16 stars 2 forks source link

Benchmarks #6

Open ritchie46 opened 3 years ago

ritchie46 commented 3 years ago

As we compare different tools here. It would be cool to run benchmarks from this repo.

Maybe in CI, and later maybe even a dedicated runner.

These can could then be shown on the website. I am already assuming here that polars does great. :smile:

koaning commented 3 years ago

Benchmarks are most certainly the plan! Any preference on how though? Part of me likes the idea of running it on Github Actions, but I'm wondering if they provide consistent hardware. There's also "what datasets shall we use" and "where to host those". I may also imagine that we may want to consider versions of functions. After all, there may be multiple ways to implement "sessionize".

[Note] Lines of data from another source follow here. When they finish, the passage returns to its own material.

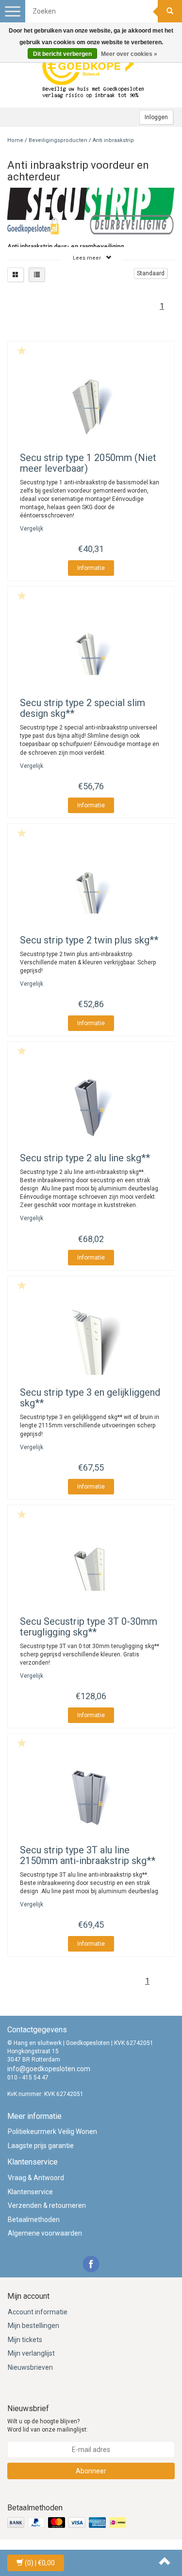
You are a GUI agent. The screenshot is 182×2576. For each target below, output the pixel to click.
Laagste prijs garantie (41, 2146)
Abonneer (91, 2471)
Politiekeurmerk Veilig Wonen (52, 2131)
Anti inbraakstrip (113, 140)
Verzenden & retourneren (47, 2205)
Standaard (151, 273)
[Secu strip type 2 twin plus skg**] (91, 888)
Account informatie (37, 2312)
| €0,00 (40, 2563)
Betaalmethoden (34, 2219)
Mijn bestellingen (33, 2325)
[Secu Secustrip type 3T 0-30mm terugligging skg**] (91, 1569)
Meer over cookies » (129, 54)
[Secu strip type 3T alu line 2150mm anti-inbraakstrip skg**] (91, 1798)
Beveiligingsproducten (58, 140)
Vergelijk (31, 528)
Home (15, 140)
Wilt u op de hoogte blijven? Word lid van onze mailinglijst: (47, 2425)
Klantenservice (30, 2192)
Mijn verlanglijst (31, 2353)
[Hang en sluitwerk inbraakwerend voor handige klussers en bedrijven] (93, 73)
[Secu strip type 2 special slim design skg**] (91, 651)
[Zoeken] (170, 11)
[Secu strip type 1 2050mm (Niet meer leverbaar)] (91, 406)
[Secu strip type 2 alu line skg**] (91, 1106)
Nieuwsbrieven (30, 2367)
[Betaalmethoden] (67, 2523)
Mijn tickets (25, 2340)
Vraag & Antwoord (36, 2178)
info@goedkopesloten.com (48, 2069)
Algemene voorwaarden (45, 2233)
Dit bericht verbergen (62, 54)
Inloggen (156, 117)
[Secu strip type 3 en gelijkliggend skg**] (91, 1340)
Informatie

koaning commented 3 years ago

Come to think of it, do we really want to download large datasets and run potentially long-running benchmarks in Github Actions?

ritchie46 commented 3 years ago

Could create CI that only runs on manual triggers. In the polars repo, we create the datasets instead of downloading.

The VM's are shared, but I do think that within a pipeline we have the same compute (not really sure though), this would make relative comparisons still sensbible within one run.

koaning commented 3 years ago

Fair enough. Let's try and start with GithubCI just to keep things simple.

Where would you want to store the data from the benchmark results? Do we want to store the results of the runs in git?

ritchie46 commented 3 years ago

Hmm.. that's maybe a good idea yes. We could store it in a separate clean branch. The whole benchmarking is a large todo still.

I also want to run TCPH benchmarks in the polars repo, which would need dedicated compute. I can imagine eventually setting up a database etc.

koaning commented 3 years ago

I just got a base thing goin' on my local multiple dispatch branch.

What does TCPH stand for?

Also, simulating some of these datasets is tricky. How might we properly simulate a session dataset?

koaning commented 3 years ago

I was thinking about building a memo script, but I'm open to other ideas too. It kind of depends on how accurate you'd like these numbers. There's also stuff like measure parquet vs. csv and/or number of CPUs.